Interesting thread, thanks for the pointer. I think no matter what we do
in this front (to disassociate the relation of nvme numbering), it'll
always be confusion, specially since we broke valid assumptions since
nvme day-0. Would it be possible of instead reusing the numbering
positions in the naming, add more fields?
It is a suggestion from my colleague Dan (CCed here), something like:
for non-multipath nvme, keep nvmeC and nvmeCnN (C=controller ida,
N=namespace); for multipath nvme, use nvmeScCnN (S=subsystem ida).

Let me know your thoughts, and thanks again for the prompt response!
Cheers,


Guilherme
Keith Busch Aug. 14, 2019, 7:08 p.m. UTC | #5
On Wed, Aug 14, 2019 at 11:29:17AM -0700, Guilherme G. Piccoli wrote:
> It is a suggestion from my colleague Dan (CCed here), something like:
> for non-multipath nvme, keep nvmeC and nvmeCnN (C=controller ida,
> N=namespace); for multipath nvme, use nvmeScCnN (S=subsystem ida).

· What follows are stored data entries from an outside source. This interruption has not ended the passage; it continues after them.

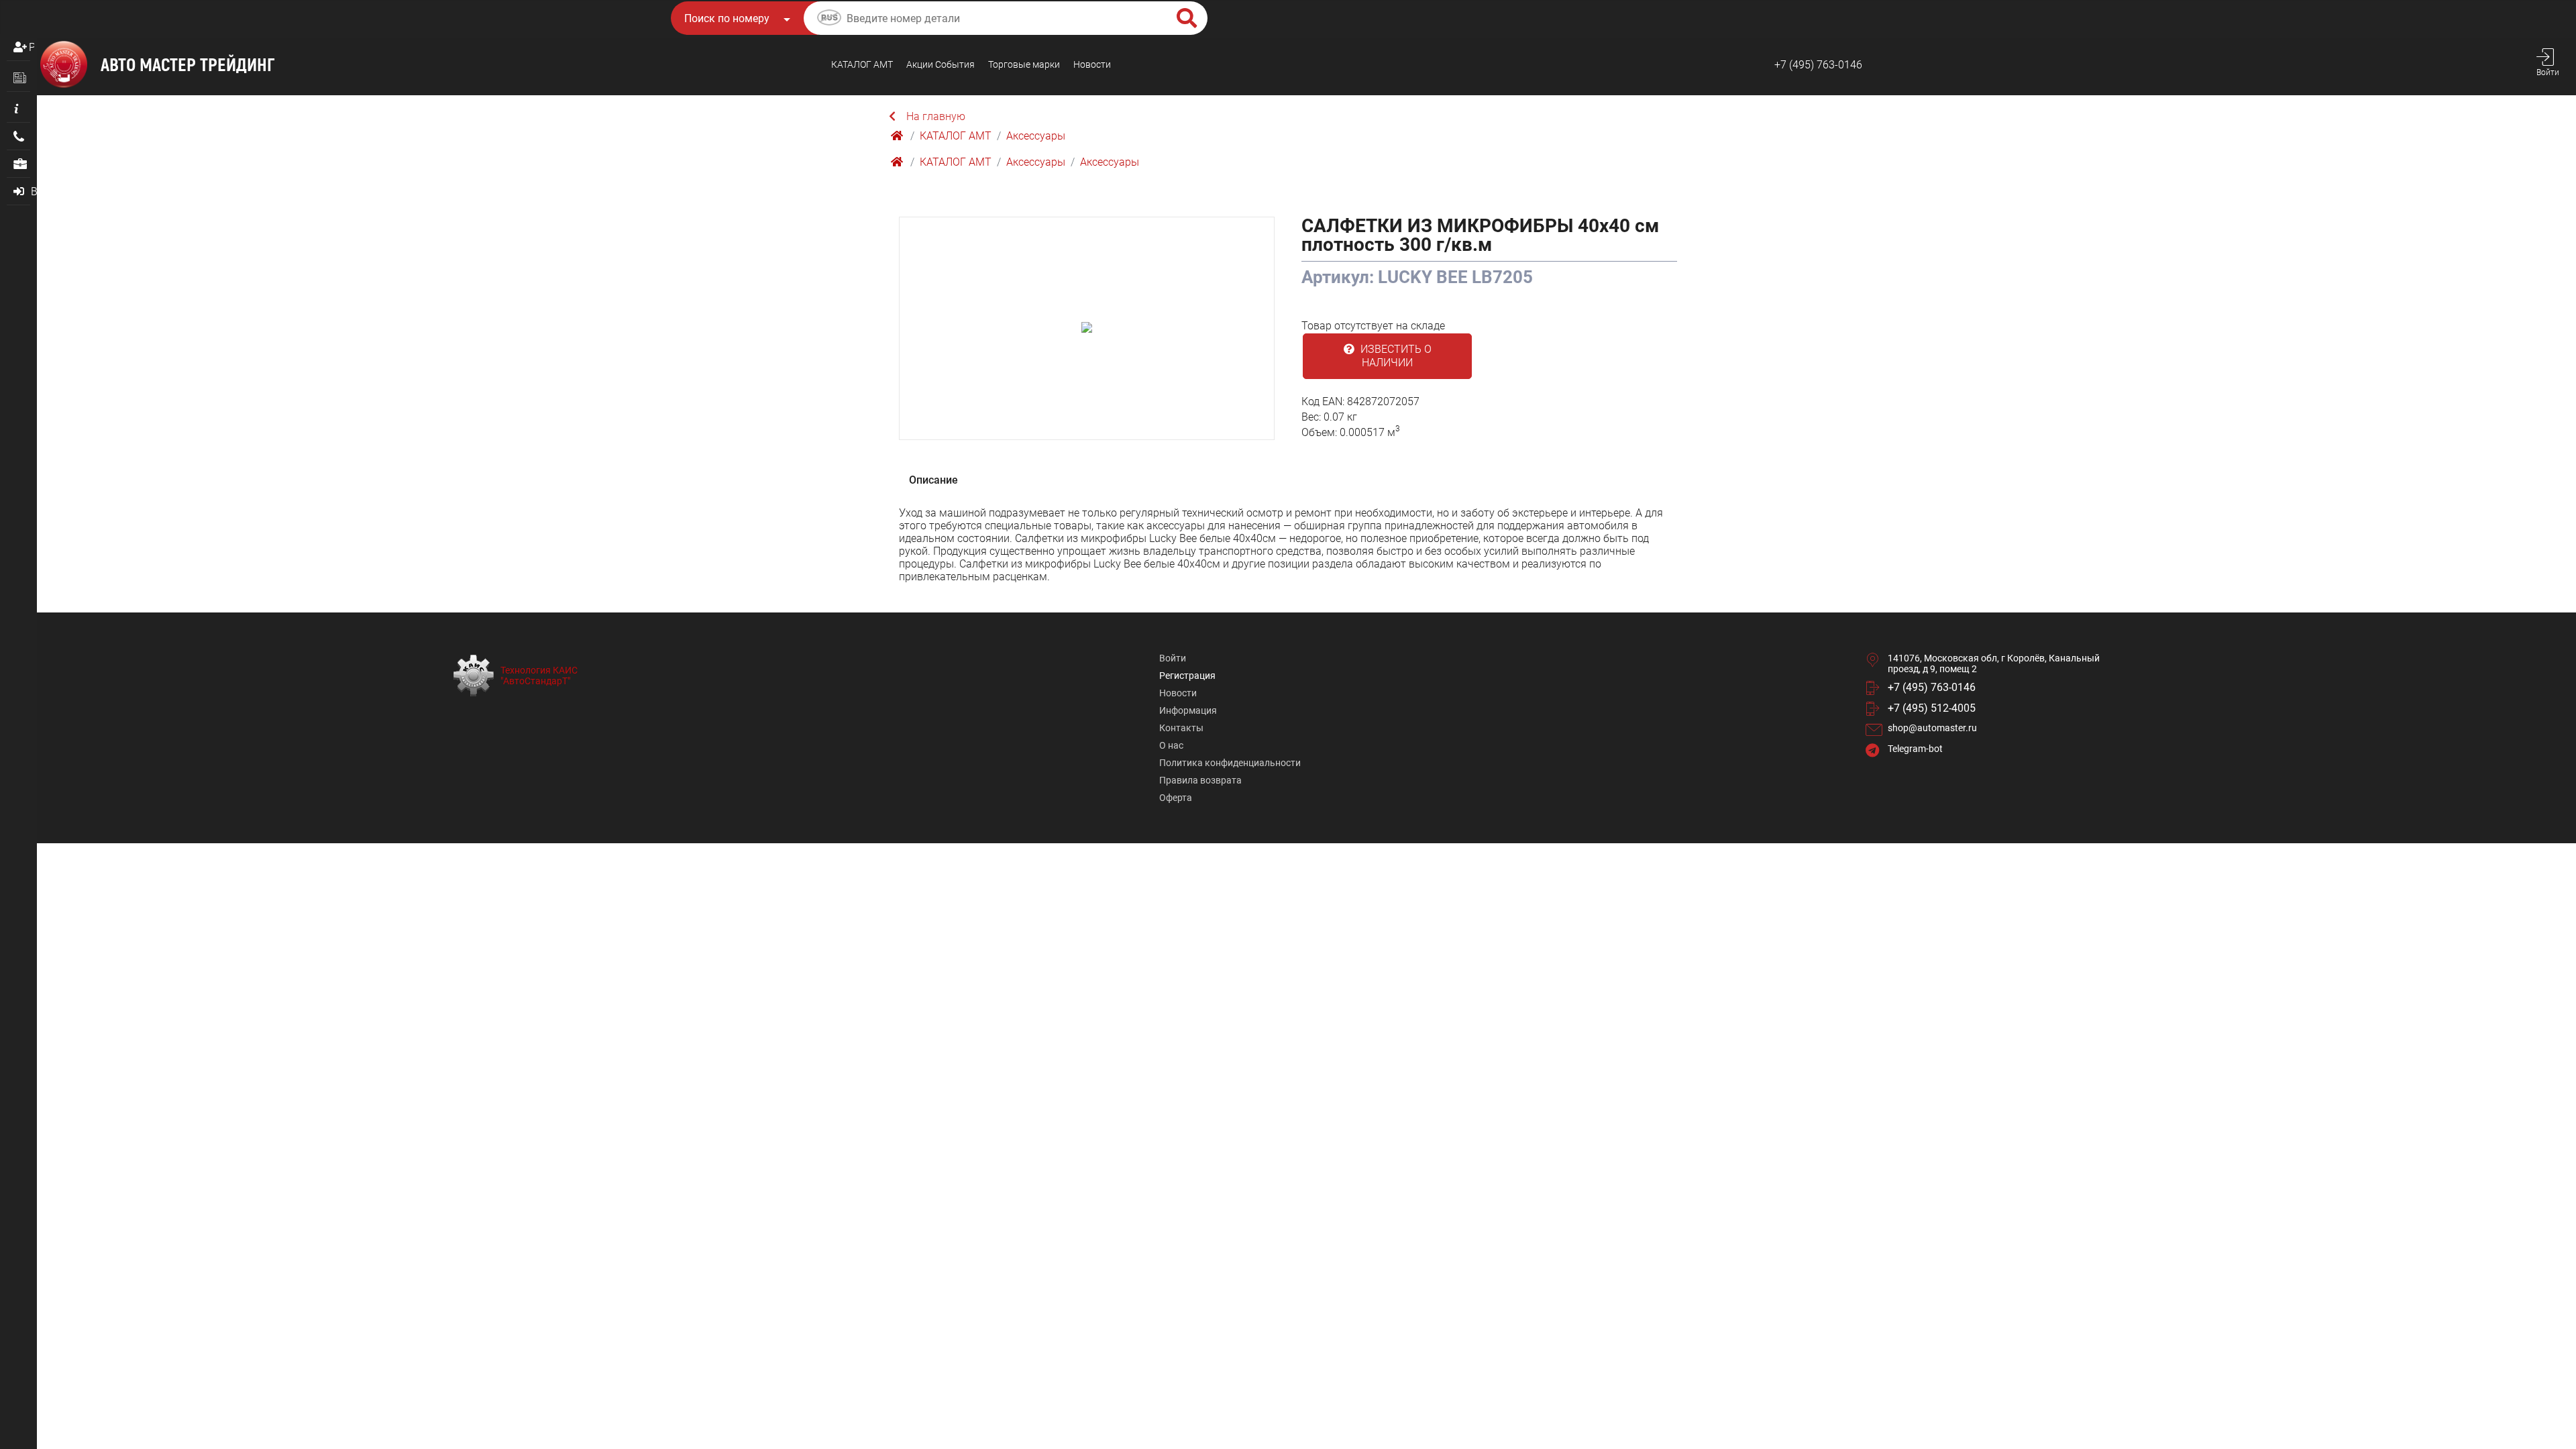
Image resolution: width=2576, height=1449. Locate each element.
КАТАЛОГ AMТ (862, 64)
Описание (933, 480)
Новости (1092, 64)
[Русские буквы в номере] (829, 19)
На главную (935, 116)
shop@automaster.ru (1932, 727)
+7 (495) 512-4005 (1932, 708)
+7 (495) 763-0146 (1818, 64)
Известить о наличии (1395, 356)
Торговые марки (1024, 64)
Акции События (940, 64)
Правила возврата (1200, 780)
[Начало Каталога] (898, 135)
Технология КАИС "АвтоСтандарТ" (539, 675)
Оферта (1175, 797)
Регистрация (31, 47)
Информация (1188, 710)
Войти (1172, 658)
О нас (1171, 745)
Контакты (1181, 727)
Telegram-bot (1915, 748)
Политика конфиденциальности (1230, 762)
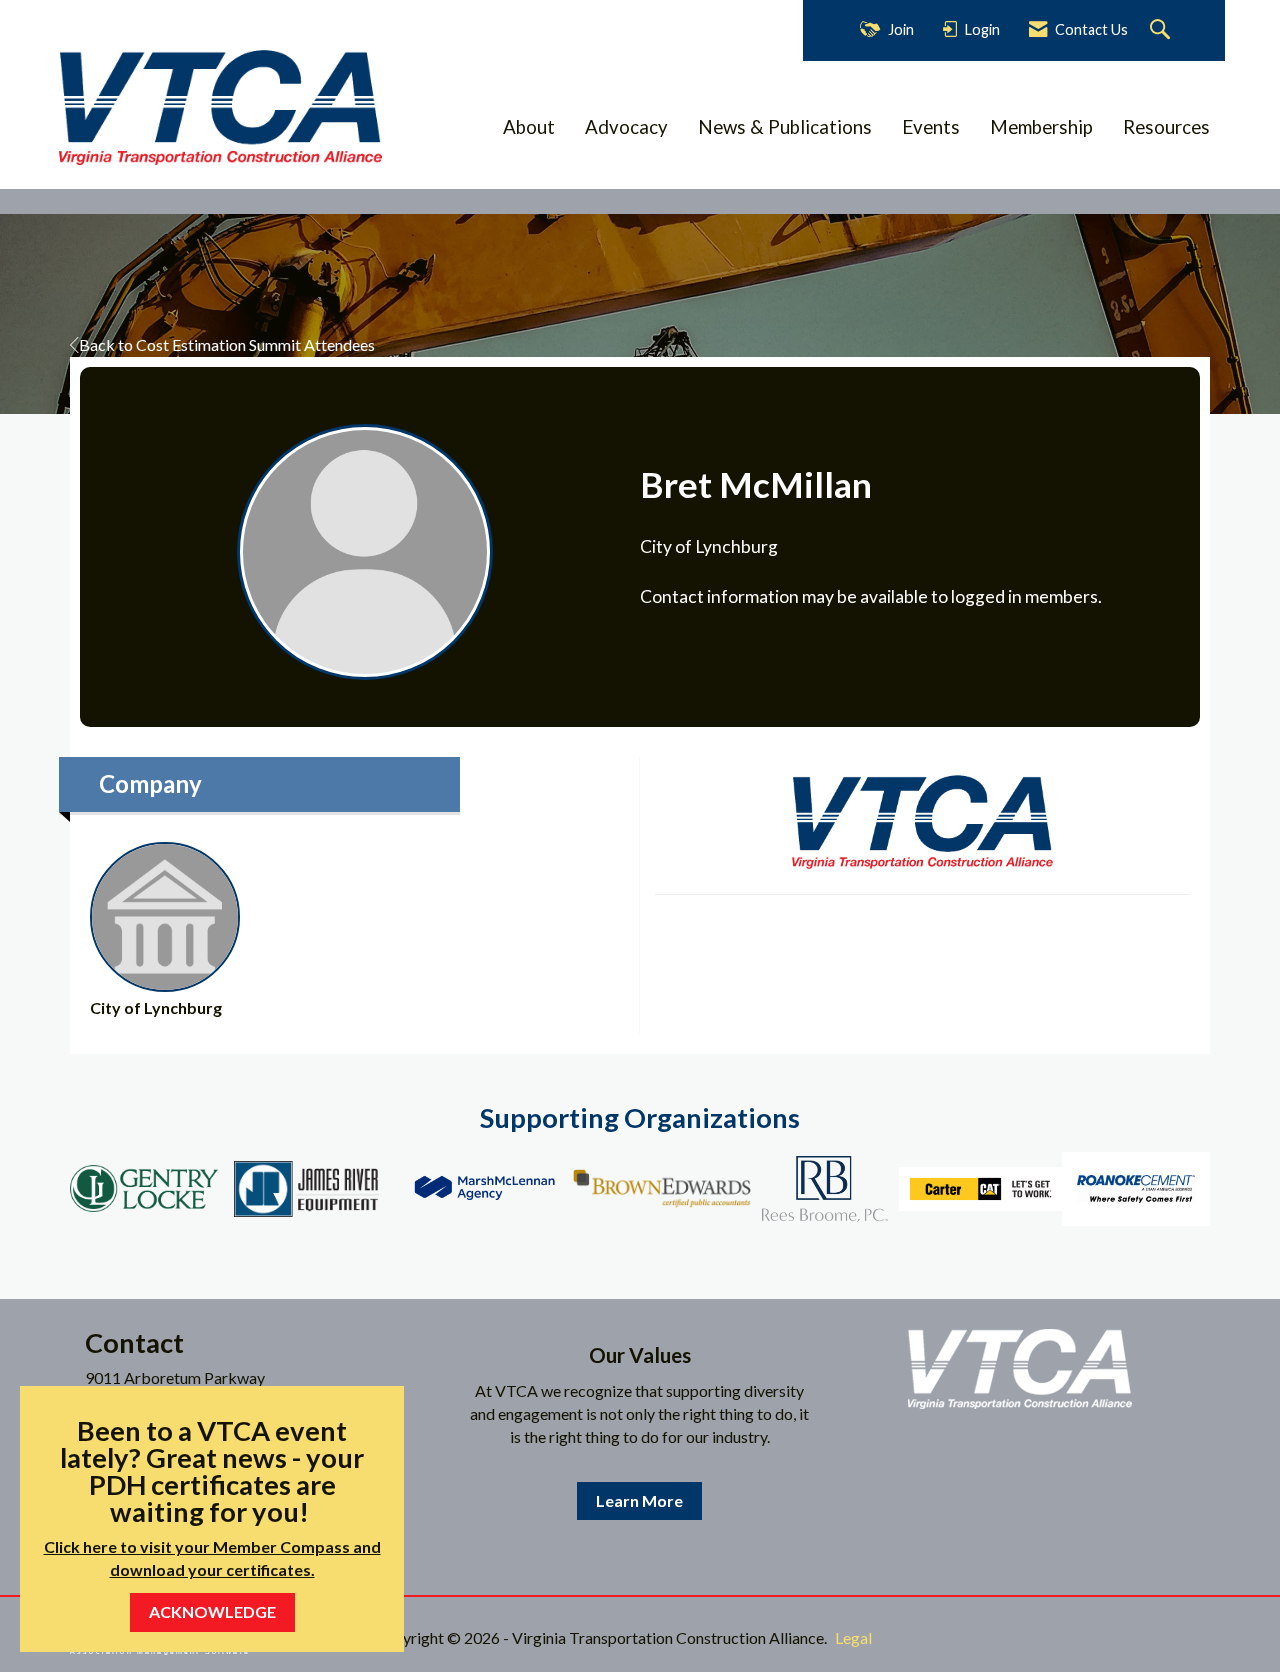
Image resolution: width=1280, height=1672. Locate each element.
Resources (1166, 127)
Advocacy (626, 127)
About (529, 127)
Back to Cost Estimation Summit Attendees (227, 344)
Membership (1041, 127)
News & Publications (785, 127)
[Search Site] (1162, 30)
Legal (853, 1637)
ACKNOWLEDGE (212, 1611)
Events (931, 127)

This will inevitably lead to collisions. The existing naming scheme was
selected specifically to avoid that problem.
Guilherme Piccoli Aug. 15, 2019, 1:01 p.m. UTC | #6
On 14/08/2019 16:08, Keith Busch wrote:
> On Wed, Aug 14, 2019 at 11:29:17AM -0700, Guilherme G. Piccoli wrote:
>> It is a suggestion from my colleague Dan (CCed here), something like:
>> for non-multipath nvme, keep nvmeC and nvmeCnN (C=controller ida,
>> N=namespace); for multipath nvme, use nvmeScCnN (S=subsystem ida).
> 
> This will inevitably lead to collisions. The existing naming scheme was
> selected specifically to avoid that problem.
> 

Thanks again for the discussion Keith! So, I guess the way to go is
really the kernel parameter in case users want to fallback to the old
numbering (and only if they're not using multipath).

Cheers,


Guilherme
diff mbox series

Patch

diff --git a/drivers/nvme/host/core.c b/drivers/nvme/host/core.c
index cca270836892..60631e856b41 100644
--- a/drivers/nvme/host/core.c
+++ b/drivers/nvme/host/core.c
@@ -81,7 +81,6 @@  EXPORT_SYMBOL_GPL(nvme_reset_wq);
 struct workqueue_struct *nvme_delete_wq;
 EXPORT_SYMBOL_GPL(nvme_delete_wq);
 
-static DEFINE_IDA(nvme_subsystems_ida);
 static LIST_HEAD(nvme_subsystems);
 static DEFINE_MUTEX(nvme_subsystems_lock);
 
@@ -2316,7 +2315,6 @@  static void nvme_release_subsystem(struct device *dev)
 	struct nvme_subsystem *subsys =
 		container_of(dev, struct nvme_subsystem, dev);
 
-	ida_simple_remove(&nvme_subsystems_ida, subsys->instance);
 	kfree(subsys);
 }
 
@@ -2445,12 +2443,8 @@  static int nvme_init_subsystem(struct nvme_ctrl *ctrl, struct nvme_id_ctrl *id)
 	subsys = kzalloc(sizeof(*subsys), GFP_KERNEL);
 	if (!subsys)
 		return -ENOMEM;
-	ret = ida_simple_get(&nvme_subsystems_ida, 0, 0, GFP_KERNEL);
-	if (ret < 0) {
-		kfree(subsys);
-		return ret;
-	}
-	subsys->instance = ret;
+
+	subsys->instance = ctrl->instance;
 	mutex_init(&subsys->lock);
 	kref_init(&subsys->ref);
 	INIT_LIST_HEAD(&subsys->ctrls);
@@ -4051,7 +4045,6 @@  static int __init nvme_core_init(void)
 
 static void __exit nvme_core_exit(void)
 {
-	ida_destroy(&nvme_subsystems_ida);
 	class_destroy(nvme_subsys_class);
 	class_destroy(nvme_class);
 	unregister_chrdev_region(nvme_chr_devt, NVME_MINORS);